▸ **Task to carry out**
Repeat the records exactly. Every line must match.

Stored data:
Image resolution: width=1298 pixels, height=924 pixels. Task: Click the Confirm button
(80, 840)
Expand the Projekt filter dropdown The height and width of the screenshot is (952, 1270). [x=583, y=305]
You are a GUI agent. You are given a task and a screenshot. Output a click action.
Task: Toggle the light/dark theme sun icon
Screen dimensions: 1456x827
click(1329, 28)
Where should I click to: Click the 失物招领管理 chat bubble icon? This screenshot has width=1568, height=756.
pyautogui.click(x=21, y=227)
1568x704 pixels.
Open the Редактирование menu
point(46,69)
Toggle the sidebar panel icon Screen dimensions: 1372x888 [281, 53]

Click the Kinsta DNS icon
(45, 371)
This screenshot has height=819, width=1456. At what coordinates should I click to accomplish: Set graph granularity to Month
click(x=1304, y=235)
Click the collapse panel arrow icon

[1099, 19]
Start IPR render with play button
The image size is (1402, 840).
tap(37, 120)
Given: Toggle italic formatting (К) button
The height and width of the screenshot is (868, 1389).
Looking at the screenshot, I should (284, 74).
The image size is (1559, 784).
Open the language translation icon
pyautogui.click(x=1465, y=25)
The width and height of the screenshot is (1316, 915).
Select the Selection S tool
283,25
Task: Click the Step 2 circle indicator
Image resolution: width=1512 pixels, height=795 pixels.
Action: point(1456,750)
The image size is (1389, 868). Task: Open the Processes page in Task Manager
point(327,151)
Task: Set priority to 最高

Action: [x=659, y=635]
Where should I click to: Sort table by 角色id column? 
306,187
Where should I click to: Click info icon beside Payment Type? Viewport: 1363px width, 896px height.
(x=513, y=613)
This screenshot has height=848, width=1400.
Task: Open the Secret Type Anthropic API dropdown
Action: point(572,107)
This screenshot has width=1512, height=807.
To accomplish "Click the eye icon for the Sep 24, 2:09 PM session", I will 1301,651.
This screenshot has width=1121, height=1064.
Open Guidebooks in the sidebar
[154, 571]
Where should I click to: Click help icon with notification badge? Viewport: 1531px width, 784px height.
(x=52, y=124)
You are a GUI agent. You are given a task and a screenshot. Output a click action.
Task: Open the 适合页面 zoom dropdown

▸ **Answer section**
Image resolution: width=1298 pixels, height=924 pixels. Task: Click the Confirm button
(80, 840)
Expand the Projekt filter dropdown The height and width of the screenshot is (952, 1270). [x=583, y=305]
You are a GUI agent. You are given a task and a screenshot. Output a click action.
Task: Toggle the light/dark theme sun icon
Screen dimensions: 1456x827
click(1329, 28)
Where should I click to: Click the 失物招领管理 chat bubble icon? This screenshot has width=1568, height=756.
pyautogui.click(x=21, y=227)
1568x704 pixels.
Open the Редактирование menu
point(46,69)
Toggle the sidebar panel icon Screen dimensions: 1372x888 [281, 53]

Click the Kinsta DNS icon
(45, 371)
This screenshot has height=819, width=1456. At what coordinates should I click to accomplish: Set graph granularity to Month
click(x=1304, y=235)
Click the collapse panel arrow icon

[1099, 19]
Start IPR render with play button
The image size is (1402, 840).
tap(37, 120)
Given: Toggle italic formatting (К) button
The height and width of the screenshot is (868, 1389).
Looking at the screenshot, I should (284, 74).
The image size is (1559, 784).
Open the language translation icon
pyautogui.click(x=1465, y=25)
The width and height of the screenshot is (1316, 915).
Select the Selection S tool
283,25
Task: Click the Step 2 circle indicator
Image resolution: width=1512 pixels, height=795 pixels.
Action: point(1456,750)
The image size is (1389, 868). Task: Open the Processes page in Task Manager
point(327,151)
Task: Set priority to 最高

Action: [x=659, y=635]
Where should I click to: Sort table by 角色id column? 
306,187
Where should I click to: Click info icon beside Payment Type? Viewport: 1363px width, 896px height.
(x=513, y=613)
This screenshot has height=848, width=1400.
Task: Open the Secret Type Anthropic API dropdown
Action: point(572,107)
This screenshot has width=1512, height=807.
To accomplish "Click the eye icon for the Sep 24, 2:09 PM session", I will 1301,651.
This screenshot has width=1121, height=1064.
Open Guidebooks in the sidebar
[154, 571]
Where should I click to: Click help icon with notification badge? Viewport: 1531px width, 784px height.
(x=52, y=124)
You are a GUI agent. You are given a task and a screenshot. Output a click action.
Task: Open the 适合页面 zoom dropdown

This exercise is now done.